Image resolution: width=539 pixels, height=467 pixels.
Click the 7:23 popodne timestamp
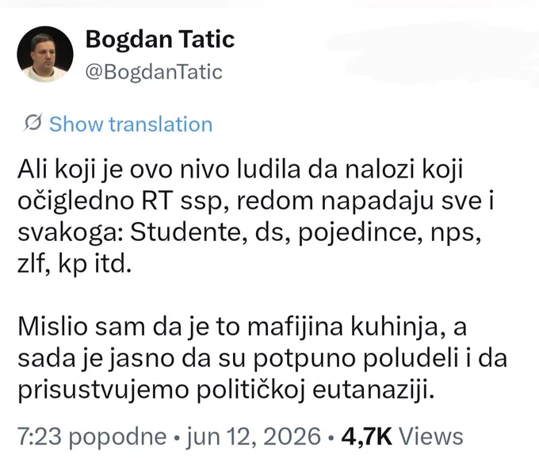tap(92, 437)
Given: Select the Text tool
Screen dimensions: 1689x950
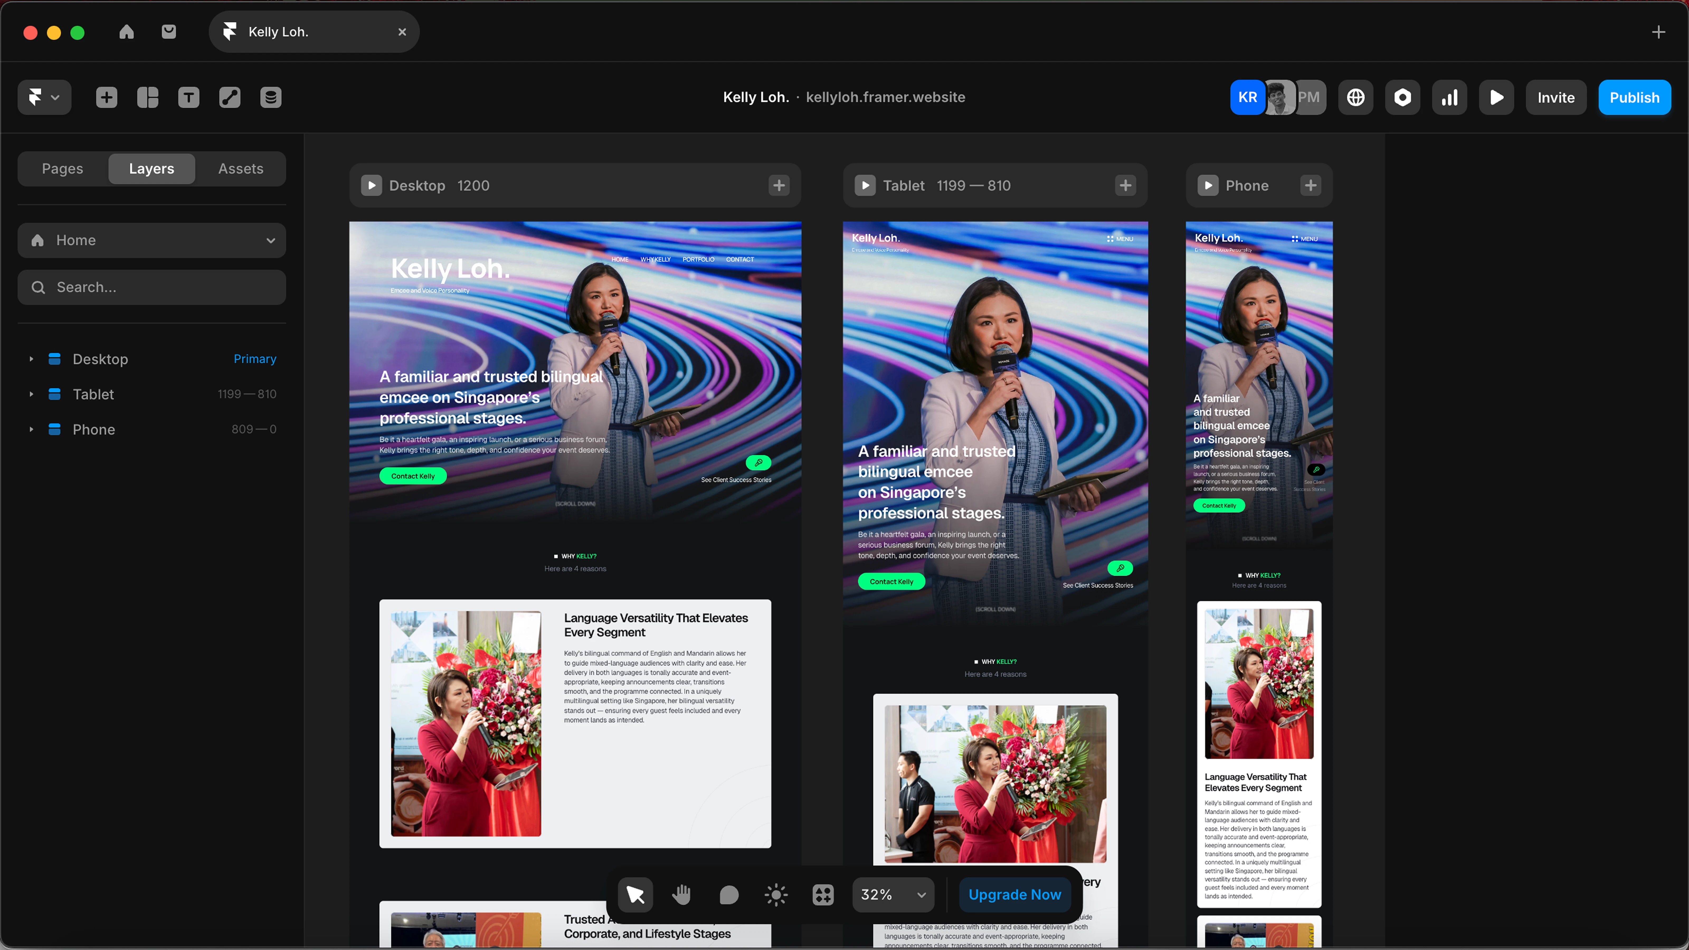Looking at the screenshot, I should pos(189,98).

---

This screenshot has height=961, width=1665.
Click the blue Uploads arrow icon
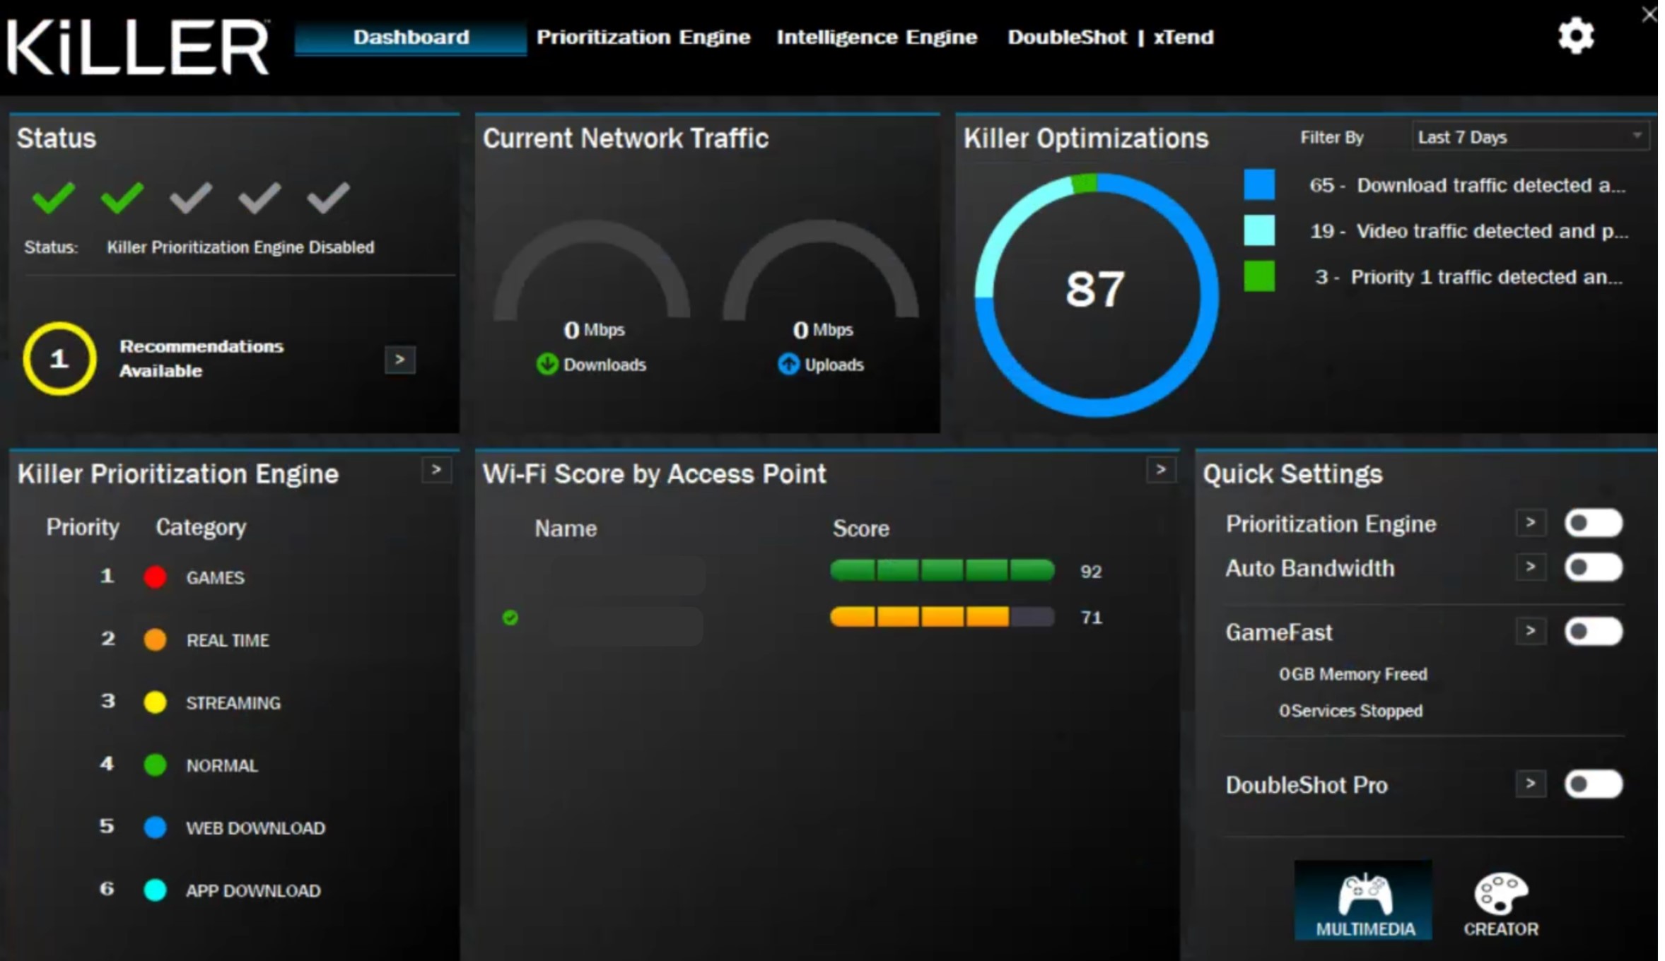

==

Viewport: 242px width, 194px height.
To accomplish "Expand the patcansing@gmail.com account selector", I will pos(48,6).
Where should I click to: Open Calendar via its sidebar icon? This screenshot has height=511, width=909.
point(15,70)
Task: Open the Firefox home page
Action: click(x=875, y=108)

→ **Short exercise**
Rewrite the listing from the line with "Viewport: 242px width, 194px height." up to and including the line with "Action: click(x=875, y=108)", replacing "account selector" with "account switcher" and leaving everything else as it is.

→ **Task response**
Viewport: 242px width, 194px height.
To accomplish "Expand the patcansing@gmail.com account switcher", I will pos(48,6).
Where should I click to: Open Calendar via its sidebar icon? This screenshot has height=511, width=909.
point(15,70)
Task: Open the Firefox home page
Action: click(x=875, y=108)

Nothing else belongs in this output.